German service trousers are anchored by Flecktarn (Fleckentarnmuster, "spot-camouflage pattern"), the five-color pointillist pattern adopted by the Bundeswehr in 1990 and still current issue today. Flecktarn is widely regarded as the most effective Central European woodland pattern ever fielded — the broken-edge spot geometry defeats human edge-detection more effectively than the harder-edged blotch patterns of DPM or Woodland BDU. Keep Shooting carries German Army Flecktarn Camo Field Pants ($49.95) as genuine Bundeswehr issue. Earlier German patterns in the catalog include East German Strichtarn ("stripe-mask pattern," NVA standard issue 1965–1990, widely copied by other Warsaw Pact armies), East German Grey Wool Service Pants (officer's dress uniform), and the historic German WWII M40 Pants ($90.95) — reproduction Wehrmacht field trousers for WWII reenactors and Eastern Front history collectors.
French service trousers center on the F2 combat uniform (1984–2010) and its CCE (Centre-Europe) camouflage pattern — a four-color temperate camo still widely worn by Gendarmerie and reserve units. Keep Shooting carries French F2 CCE Camo Field Pants ($24.95) and French Camo F2 Shorts. Specialty French-service pants include the French Army Fire Resistant Pants with Suspenders ($19.95) for armored-vehicle crews, the French Army Mountaineering Pants ($29.95) for Chasseurs Alpins service, and the French MP Combat Pants and MP Motorcycle Pants for the Gendarmerie Mobile. Specialty Swiss production — Swiss M83 Camo Field Pants ($26.50) in the distinctive Swiss "Alpenflage" four-color pattern — and specialty Swedish production — Swedish M90 Splinter Camo Field Pants ($49.95) in the geometric splinter pattern unique to the Swedish Armed Forces — round out the Western-European service-trouser lineup.

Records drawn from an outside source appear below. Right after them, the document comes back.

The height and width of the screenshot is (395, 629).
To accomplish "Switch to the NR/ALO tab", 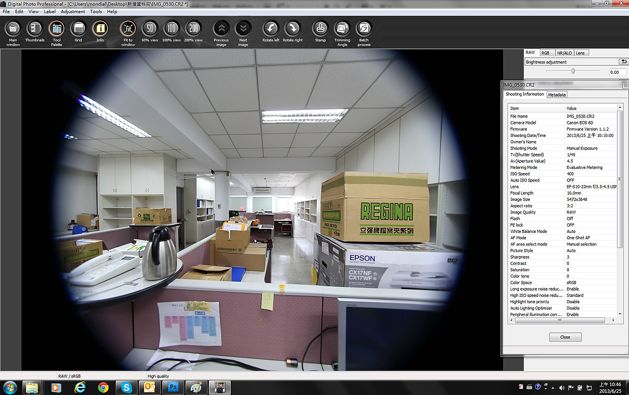I will [x=564, y=53].
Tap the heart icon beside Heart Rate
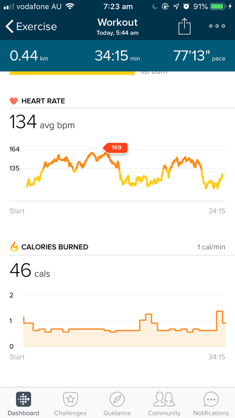 point(13,101)
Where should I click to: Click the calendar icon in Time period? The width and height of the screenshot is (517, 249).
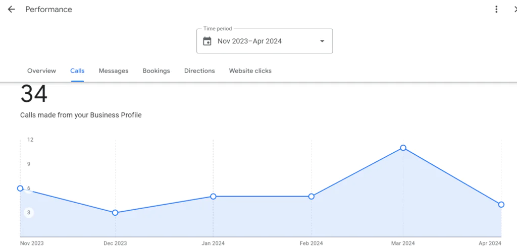tap(207, 41)
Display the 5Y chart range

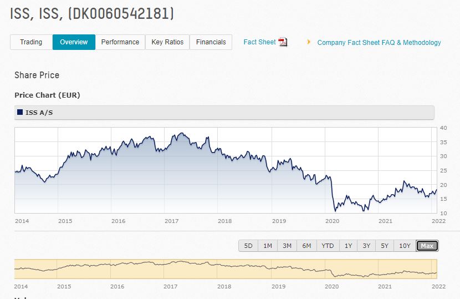(385, 246)
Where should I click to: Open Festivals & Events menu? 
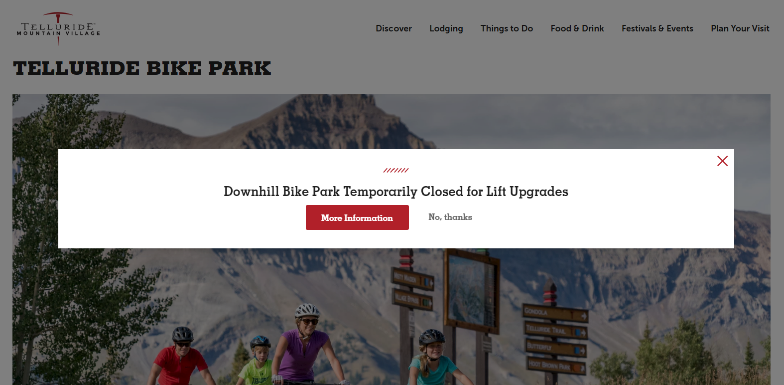[657, 28]
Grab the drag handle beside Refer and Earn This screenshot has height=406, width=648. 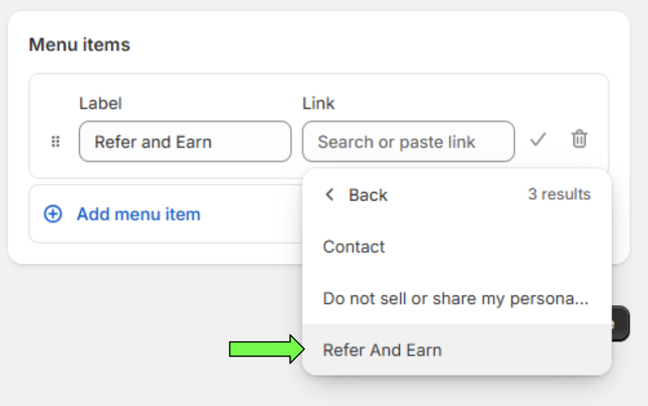click(55, 142)
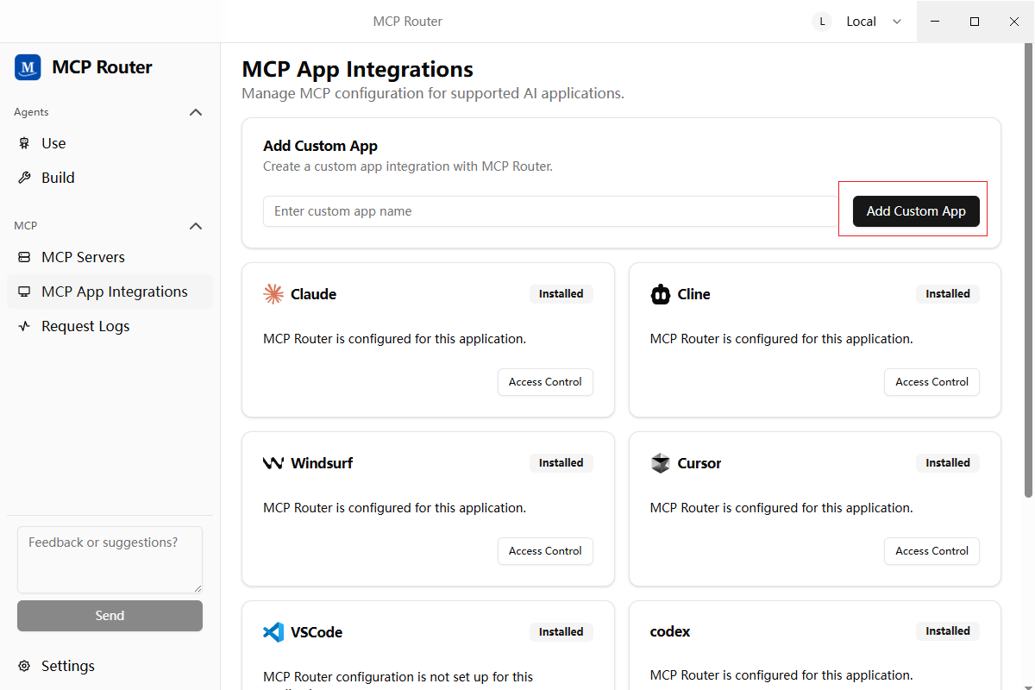The height and width of the screenshot is (690, 1035).
Task: Click the Windsurf logo icon
Action: [x=273, y=463]
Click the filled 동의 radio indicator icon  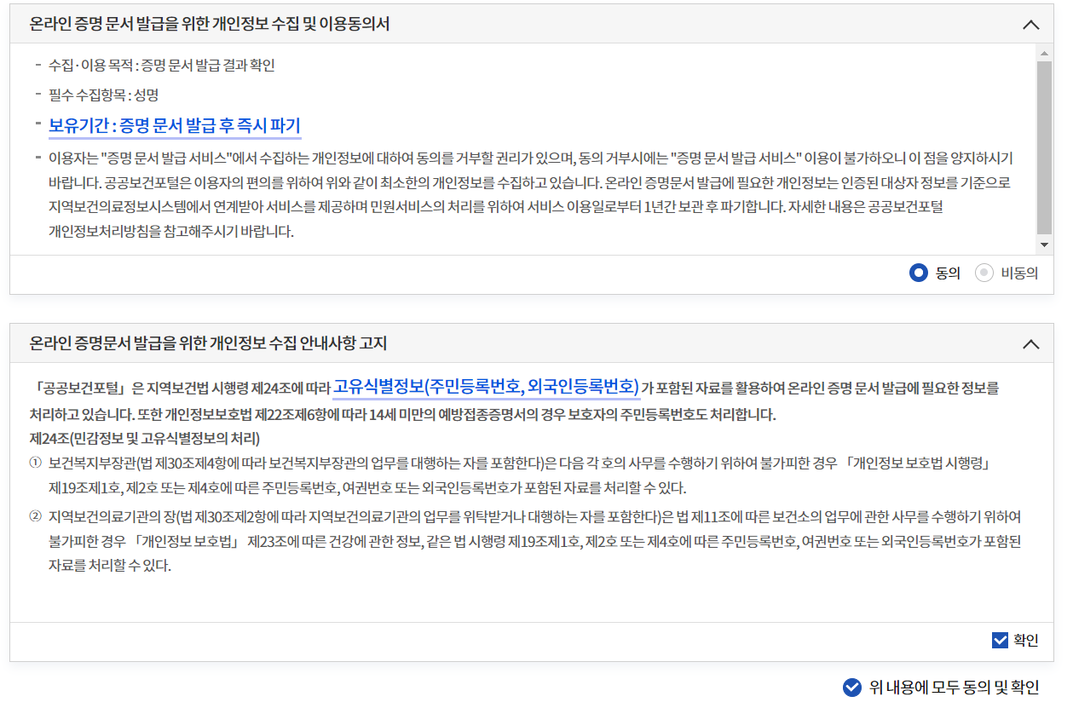point(918,273)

Weatherproof and technical trousers are a major category within the surplus market. Government- procured Gore-Tex outerwear is built to durability standards that commercial outdoor-industry Gore-Tex garments rarely match — heavier face fabrics, sealed-seam tape redundancy, and reinforced abrasion-point panels. Keep Shooting carries Austrian Army Gore-Tex Pants ($40.95), British Army Desert DPM Gore-Tex Pants ($24.95), British Army MTP Wet Weather Pants ($47.95), German Gore-Tex Pants ($18.95), Italian Army Gore-Tex Pants ($49.95), and Spanish Army Gore-Tex Motorcycle Pants ($84.95). Any of these will outperform civilian-brand Gore-Tex at the same price point. For extreme cold, the US military's ECWCS (Extended Cold Weather Clothing System) Generation III base-layer and mid-weight pants provide the modular thermal layers that US Arctic and mountain troops rely on; Keep Shooting carries USGI ECWCS Gen III Mid Weight Pants ($16.95) and US Military Extreme Cold Weather Trousers Gen III ($24.95).
Fire-resistant (FR) pants represent a growing surplus segment driven by US military and civilian EMS / refinery / utility demand. The Drifire FR Moisture-Wicking Long John Pants ($4.95) and XGO Phase 2 Flame Retardant Pants ($19.95) are government-contract FR base layers issued to US troops operating in vehicle crews, aviation roles, and flash-hazard environments; the French Army Fire Resistant Pants with Suspenders ($19.95) serve the same role for French armored units. All three meet NFPA 2112 or equivalent FR standards and are dramatically cheaper than civilian FR work pants from oil-and-gas-industry suppliers.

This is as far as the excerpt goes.